Usage of double trailers saves CO2 and cost, Danish analysis states

Denmark has analyzed the possibilities of introducing double trailers on the country's main road network. According to the freshly released study, double trailers could make a profit of DKK 300 million in a 15-year period.

Usage of double trailers saves CO2 and cost, Danish analysis states
Photo credits @ ITD

The analysis of double trailers looked at longer vehicles of up to 34 meters in length and with a weight of up to 78 tons distributed on up to 11 axles.

The report analyzes the expected effects of launching an experiment with double trailers on selected roads in Denmark. The CO2 reduction is estimated at 22,000 tonnes in total in 15 years – from 2023 to 2037.

A test of the usage of double trailers in real life would also require investments in the road network for DKK 36 million, the whitepaper adds. On the other, the pilot is estimated to have a socio-economic return of 300 million kroner over 15 years.

The huge gain would come from time savings and lower costs of driving fewer HGVs. According to the report, society would actually gain 61 million DKK, even if the trial was paused after five years.

The analysis recommends the introduction of a test on approximately 900 kilometres of roads, where it would be allowed to drive with double trailers of up to 34 meters with a total weight of 70 tons.

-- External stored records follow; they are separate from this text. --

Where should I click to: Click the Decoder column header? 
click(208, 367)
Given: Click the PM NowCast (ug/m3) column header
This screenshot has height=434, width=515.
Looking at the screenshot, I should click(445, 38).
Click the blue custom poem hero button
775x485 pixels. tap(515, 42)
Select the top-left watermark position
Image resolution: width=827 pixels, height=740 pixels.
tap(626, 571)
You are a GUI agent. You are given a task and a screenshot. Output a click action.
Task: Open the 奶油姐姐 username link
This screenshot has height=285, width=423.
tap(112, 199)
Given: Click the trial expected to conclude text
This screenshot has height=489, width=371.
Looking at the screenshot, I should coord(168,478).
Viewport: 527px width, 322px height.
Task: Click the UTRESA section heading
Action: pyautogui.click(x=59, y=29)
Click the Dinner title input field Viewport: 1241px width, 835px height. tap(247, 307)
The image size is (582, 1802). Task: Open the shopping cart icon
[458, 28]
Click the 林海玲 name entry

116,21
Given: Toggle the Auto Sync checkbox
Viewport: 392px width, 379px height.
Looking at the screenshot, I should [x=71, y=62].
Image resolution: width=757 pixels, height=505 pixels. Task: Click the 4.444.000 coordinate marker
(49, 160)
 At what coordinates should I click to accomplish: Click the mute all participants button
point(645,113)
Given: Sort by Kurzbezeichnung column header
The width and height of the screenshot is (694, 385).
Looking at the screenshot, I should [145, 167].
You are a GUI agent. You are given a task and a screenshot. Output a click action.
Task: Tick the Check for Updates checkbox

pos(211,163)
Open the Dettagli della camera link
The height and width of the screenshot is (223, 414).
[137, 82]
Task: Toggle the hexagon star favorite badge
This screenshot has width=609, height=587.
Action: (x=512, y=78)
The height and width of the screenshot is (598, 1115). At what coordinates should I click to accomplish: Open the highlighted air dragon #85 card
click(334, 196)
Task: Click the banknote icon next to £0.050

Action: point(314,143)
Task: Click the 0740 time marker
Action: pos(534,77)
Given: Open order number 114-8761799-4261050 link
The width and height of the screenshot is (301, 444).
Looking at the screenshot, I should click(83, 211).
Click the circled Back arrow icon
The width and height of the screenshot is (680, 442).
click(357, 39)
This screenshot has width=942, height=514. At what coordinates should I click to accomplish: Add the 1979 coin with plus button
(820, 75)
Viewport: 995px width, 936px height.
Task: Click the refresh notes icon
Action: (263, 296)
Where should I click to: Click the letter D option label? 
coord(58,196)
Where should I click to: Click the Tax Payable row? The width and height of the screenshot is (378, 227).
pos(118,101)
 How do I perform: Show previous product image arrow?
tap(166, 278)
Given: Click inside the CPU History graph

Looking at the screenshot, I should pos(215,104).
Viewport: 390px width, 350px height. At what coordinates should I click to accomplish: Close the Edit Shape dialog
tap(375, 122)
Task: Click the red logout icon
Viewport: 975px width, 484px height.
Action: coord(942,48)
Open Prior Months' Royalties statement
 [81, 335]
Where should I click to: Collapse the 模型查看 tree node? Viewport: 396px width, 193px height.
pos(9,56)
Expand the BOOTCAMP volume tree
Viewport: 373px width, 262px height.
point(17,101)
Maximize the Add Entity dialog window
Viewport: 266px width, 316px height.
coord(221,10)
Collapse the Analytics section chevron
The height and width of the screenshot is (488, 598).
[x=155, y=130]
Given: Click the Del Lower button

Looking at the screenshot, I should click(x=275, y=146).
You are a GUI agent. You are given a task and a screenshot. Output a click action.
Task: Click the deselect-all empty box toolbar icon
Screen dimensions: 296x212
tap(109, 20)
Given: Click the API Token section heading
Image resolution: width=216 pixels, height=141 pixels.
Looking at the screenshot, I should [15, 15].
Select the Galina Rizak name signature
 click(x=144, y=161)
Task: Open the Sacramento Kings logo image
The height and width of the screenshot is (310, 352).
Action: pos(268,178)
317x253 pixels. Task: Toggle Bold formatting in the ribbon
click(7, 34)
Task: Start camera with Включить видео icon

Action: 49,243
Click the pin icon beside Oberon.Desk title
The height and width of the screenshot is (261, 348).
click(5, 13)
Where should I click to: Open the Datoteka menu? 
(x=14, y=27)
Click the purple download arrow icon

The experimental road network has been selected on the basis of which roads were best suited in terms of traffic safety.

Danish road freight association ITD  welcomes the prospect of transports with extra-long trucks but would have liked to see the route network become more extensive and the total weight raised instead.

“Of course, we also want to take a closer look at some of the technical requirements that we think may lead to challenges. We will review the specific technical requirements in closer dialogue with our members as well as with suppliers of vehicles and technical equipment,” commented ITD on the news.

As for the technical requirements and safety; the report says nothing indicates that double trailers should increase the risk of accidents – but it is also pointed out that longer lorries present some challenges. This is why the road network where double trailers will be allowed to use should be chosen carefully.

The analysis also adds that challenges related to braking requirements etc. could be solved technologically.

The testing of double trailers still needs several political decisions to get started, therefore it is not yet known when and how the project will begin.